+++ LISTED RECORDS +++
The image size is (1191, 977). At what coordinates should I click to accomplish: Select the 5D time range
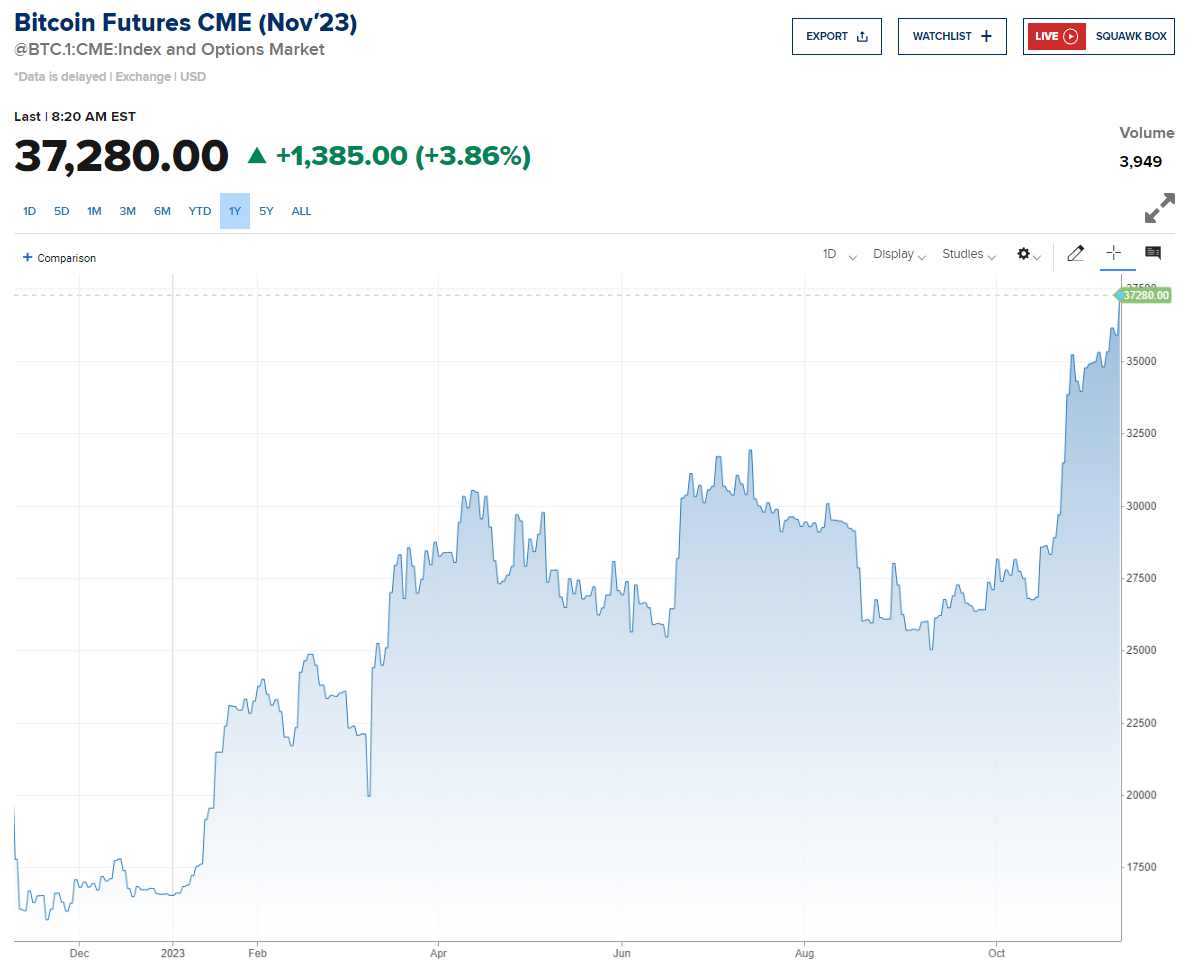(62, 211)
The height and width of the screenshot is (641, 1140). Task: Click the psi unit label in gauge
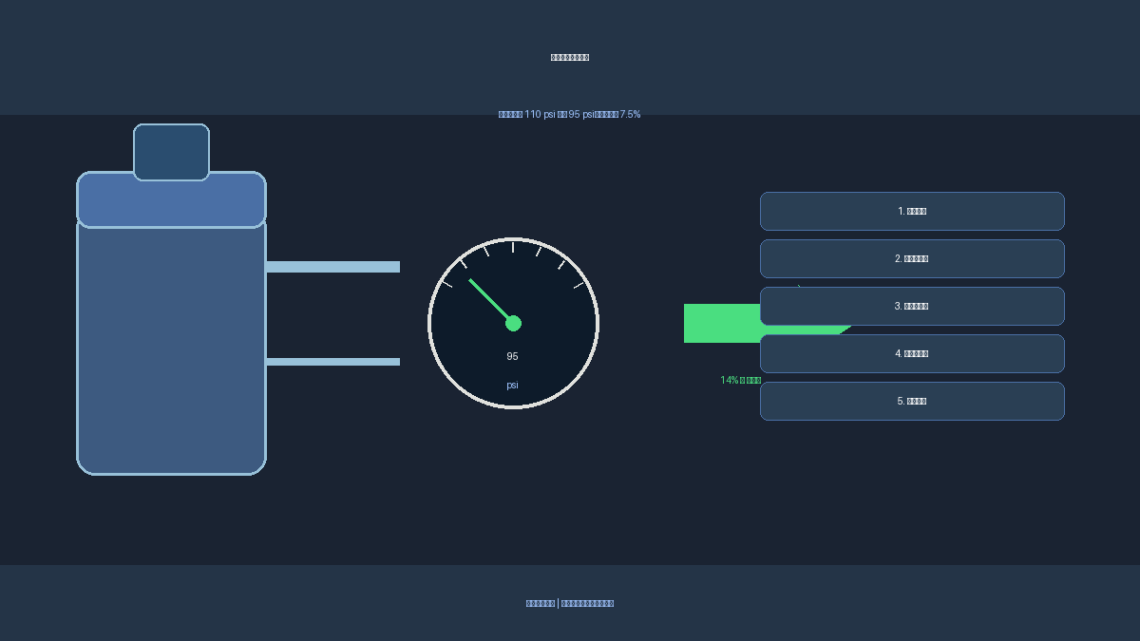tap(513, 385)
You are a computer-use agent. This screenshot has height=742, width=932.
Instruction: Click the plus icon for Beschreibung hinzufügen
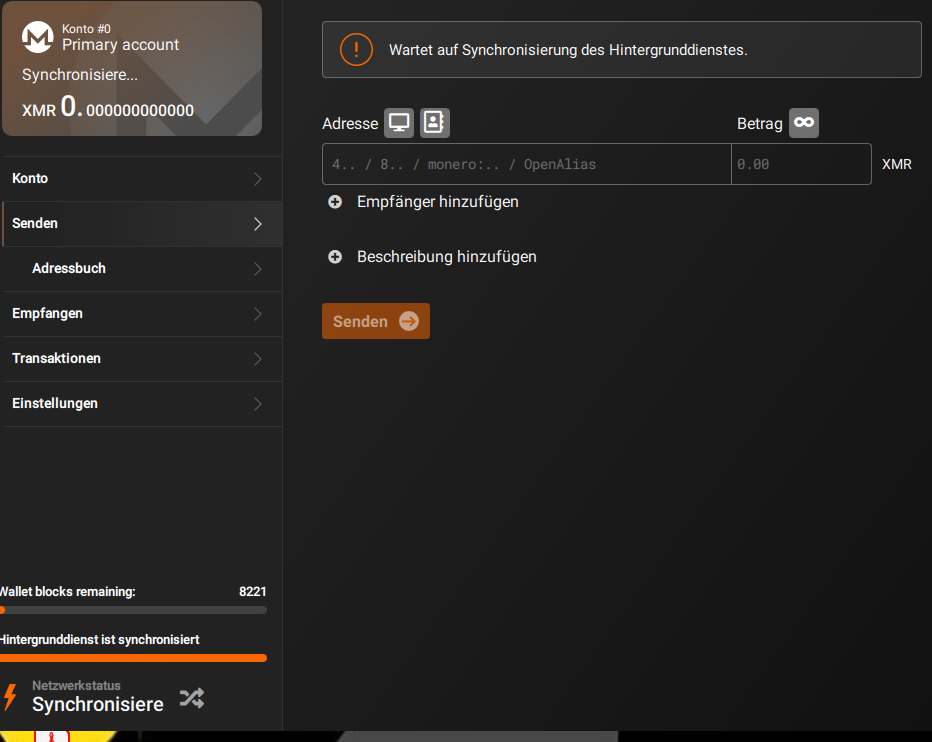tap(335, 257)
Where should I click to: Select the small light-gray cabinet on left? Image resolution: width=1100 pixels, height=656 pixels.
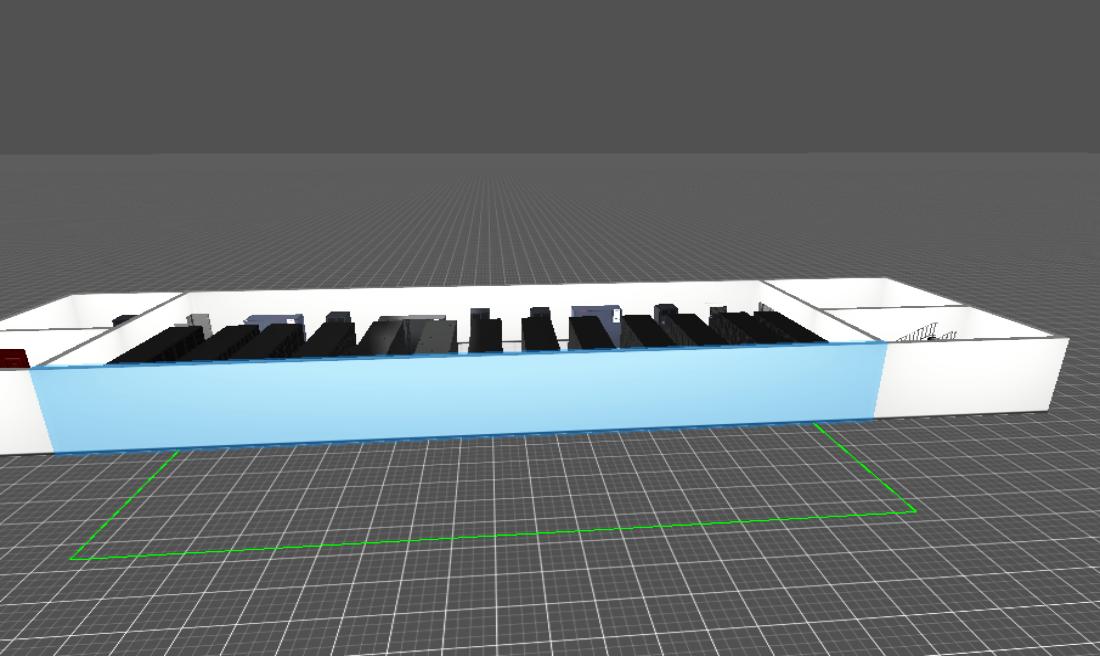click(x=198, y=321)
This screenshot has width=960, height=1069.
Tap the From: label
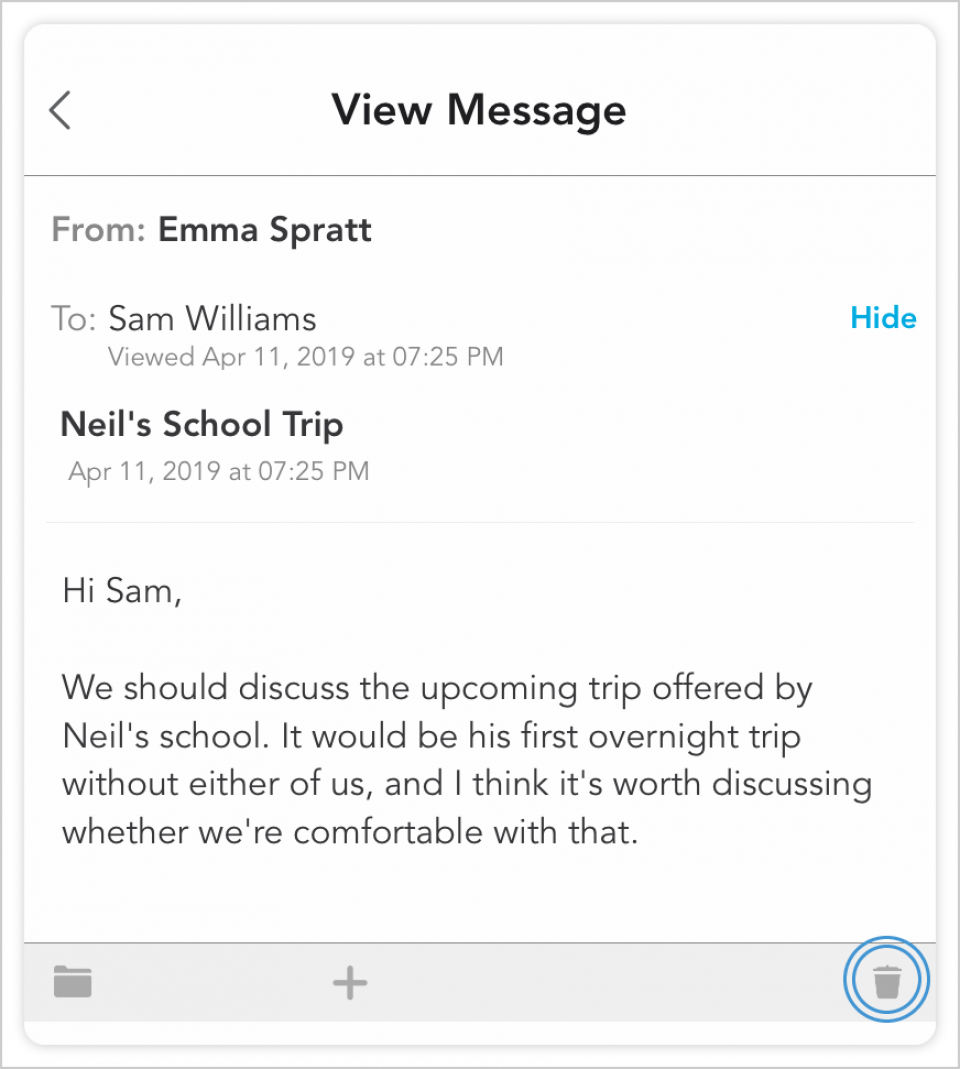click(99, 230)
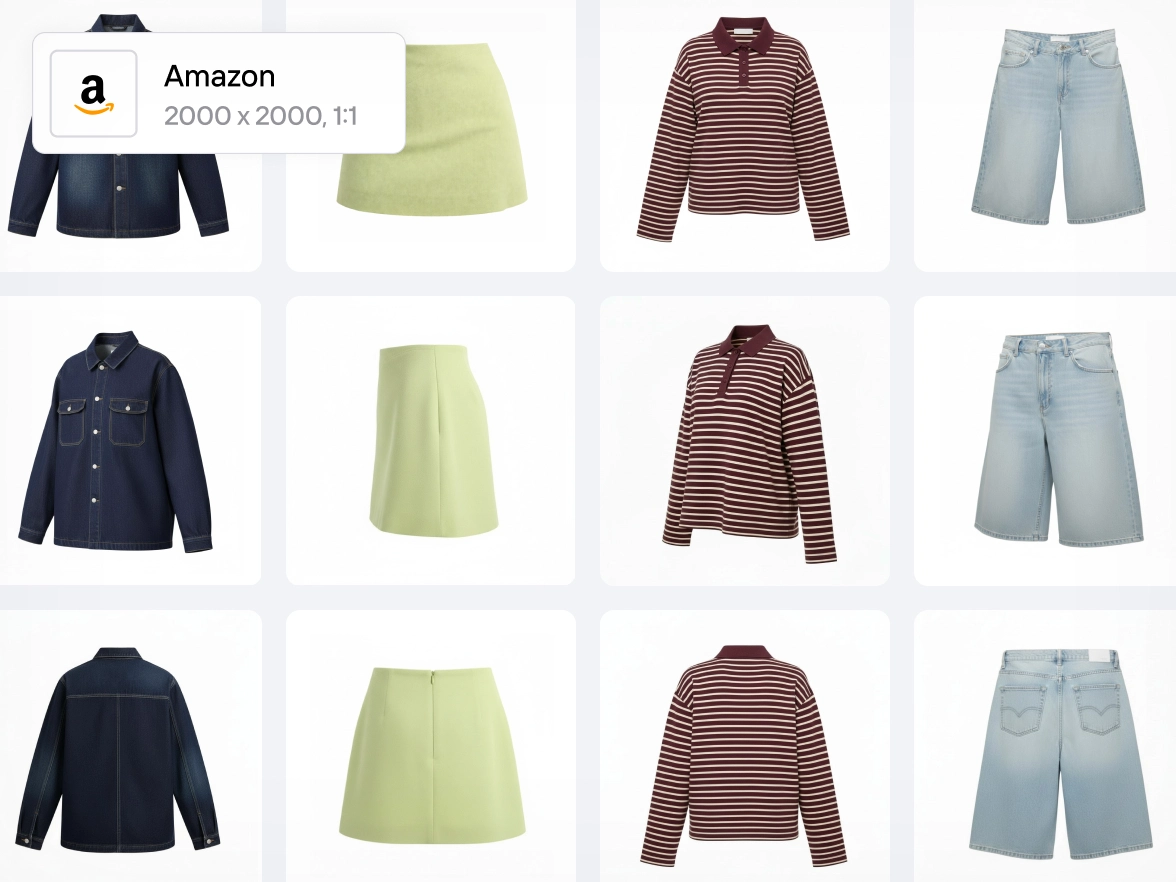The width and height of the screenshot is (1176, 882).
Task: Select the green skirt back zipper view
Action: point(430,746)
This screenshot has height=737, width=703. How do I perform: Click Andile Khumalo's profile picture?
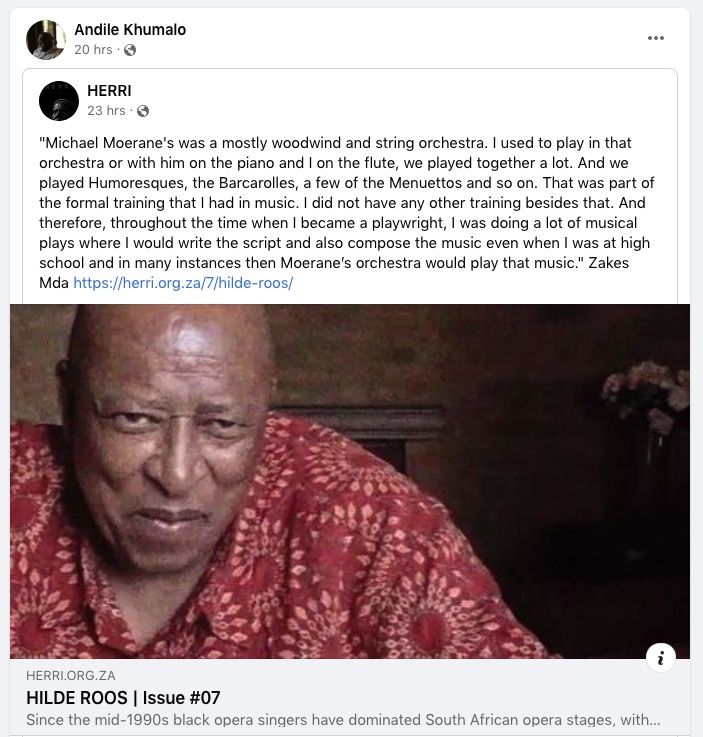pos(46,39)
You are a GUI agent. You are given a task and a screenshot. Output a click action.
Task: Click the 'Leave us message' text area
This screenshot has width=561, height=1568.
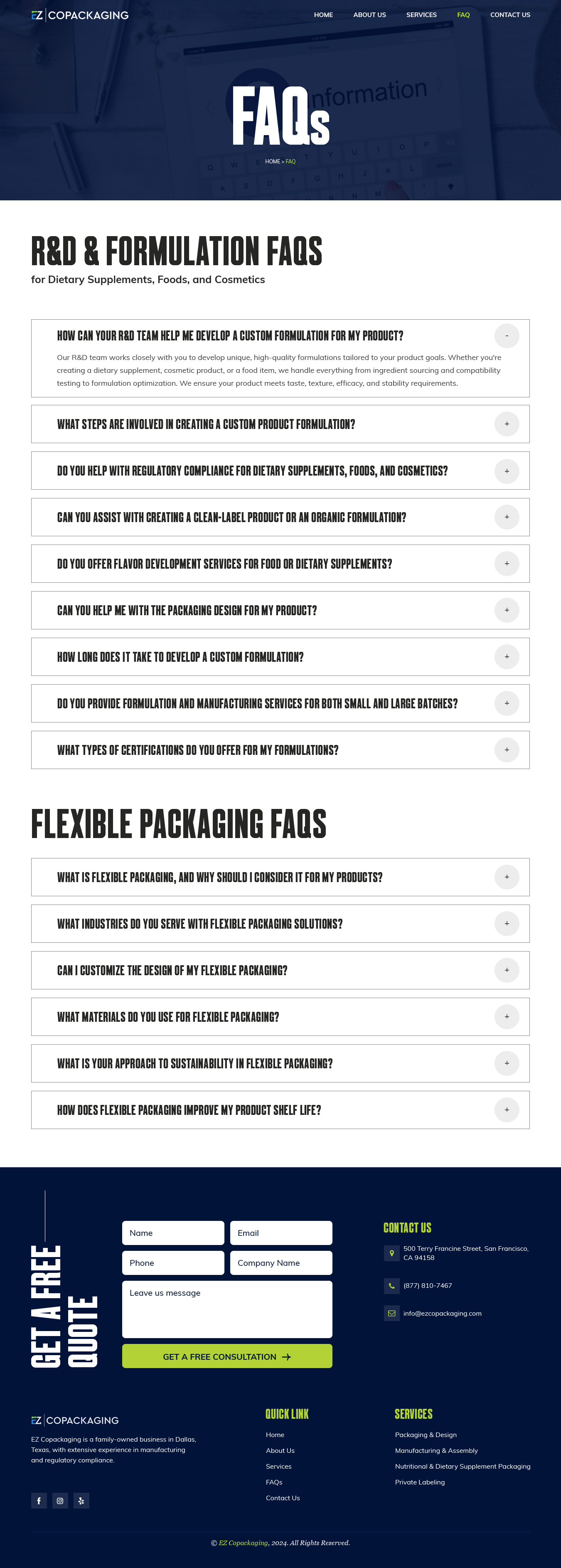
+++
Set down the entries above exactly, and keep every picture out of your copy.

SOLUTION TO THE EXERCISE =>
The image size is (1191, 977). At what coordinates should I click to accomplish: Select the 5D time range
(62, 211)
The height and width of the screenshot is (641, 1140). Task: Click the psi unit label in gauge
tap(513, 385)
You are a computer-use agent. This screenshot has height=742, width=932.
Instruction: Click the plus icon for Beschreibung hinzufügen
tap(335, 257)
Where should I click to: Select the small light-gray cabinet on left? Image resolution: width=1100 pixels, height=656 pixels.
click(x=198, y=321)
This screenshot has width=960, height=1069.
Tap the From: label
click(99, 230)
The width and height of the screenshot is (1176, 882).
Task: Select the green skirt back zipper view
Action: point(430,746)
This screenshot has height=737, width=703. How do I perform: Click Andile Khumalo's profile picture?
pos(46,39)
You are a GUI agent. You are given a task and a screenshot. Output a click action.
Task: Click the 'Leave us message' text area
This screenshot has width=561, height=1568.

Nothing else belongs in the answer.